Since 1990, it was felt that urban development in the Municipality of San Salvador and neighbouring municipalities was having a remarkable growth, and even be defined as a big city. This situation required the planning and control of urban development in these municipalities and their conformation as a metropolitan area.

Currently, the AMSS constitutes the directional centre of the country in political, financial, economic and cultural life. The most recently published official population projections for El Salvador forecasted the combined population of the fourteen municipalities at 1,767,102 in 2015, which would constitute 27.4% of the country's projected 6,460,271 inhabitants.

==Districts==
- San Salvador - Capital of El Salvador.
- Antiguo Cuscatlan - 4 kilometres southwest of San Salvador.
- Santa Tecla - 9 kilometres southwest of San Salvador.

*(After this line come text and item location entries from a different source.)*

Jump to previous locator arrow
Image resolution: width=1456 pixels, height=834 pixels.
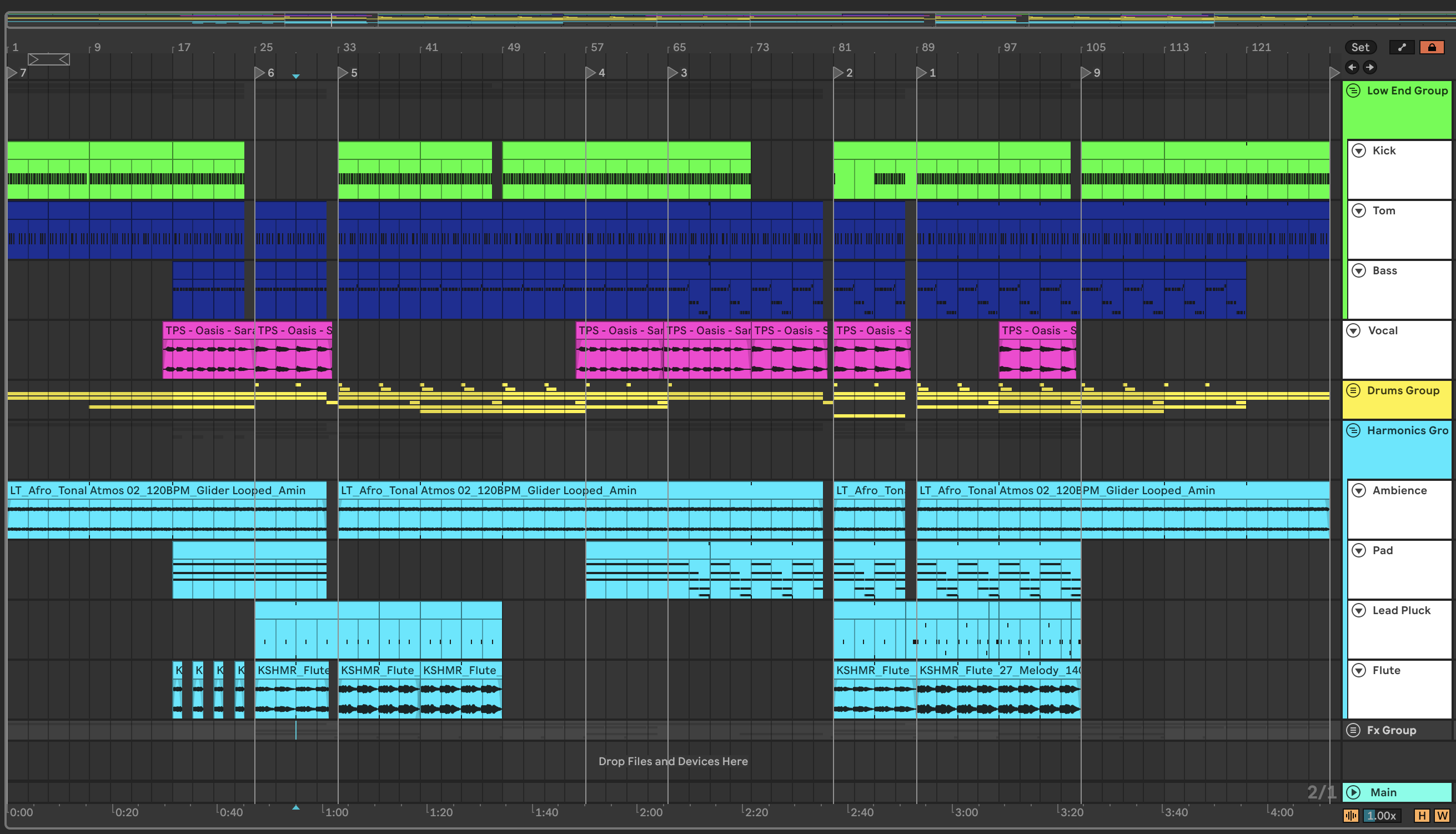[1352, 67]
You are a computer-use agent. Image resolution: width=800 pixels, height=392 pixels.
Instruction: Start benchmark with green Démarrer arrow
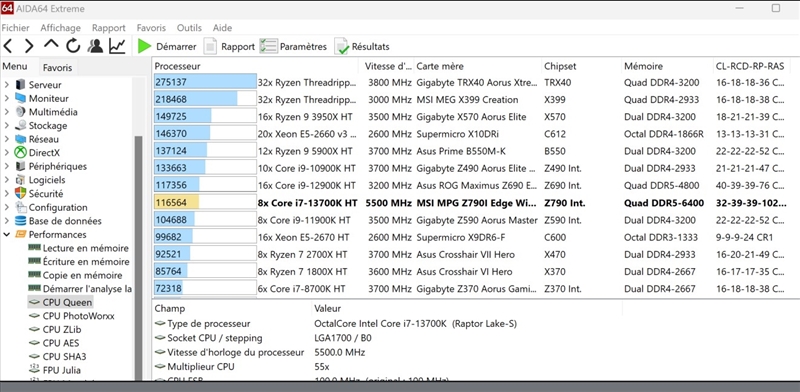tap(167, 46)
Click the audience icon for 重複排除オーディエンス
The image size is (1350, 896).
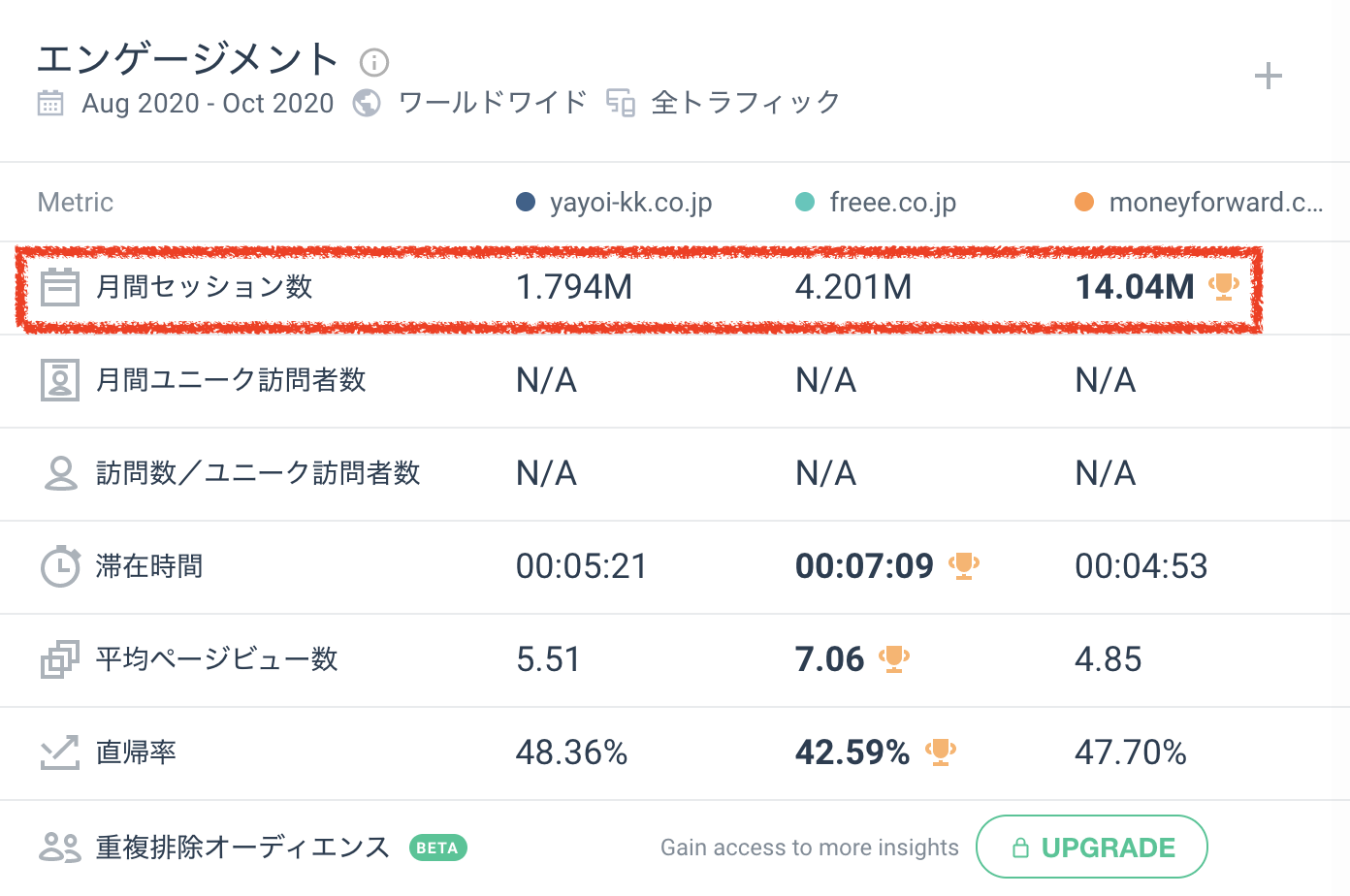(x=60, y=848)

- San Marcos - 6 kilometres south of San Salvador.
- Soyapango - 6 kilometres east of San Salvador.
- Ilopango - 8 kilometres east.
- San Martin - 15 kilometres east.
- Tonacatepeque - 12 kilometres northeast.
- Ciudad Delgado - 4 kilometres northeast.
- Cuscatancingo - 4 kilometres north.
- Mejicanos- 5 kilometres north.
- Apopa - 11 kilometres north.
- Nejapa-13 kilometres north.
- Ayutuxtepeque - 7 kilometres north.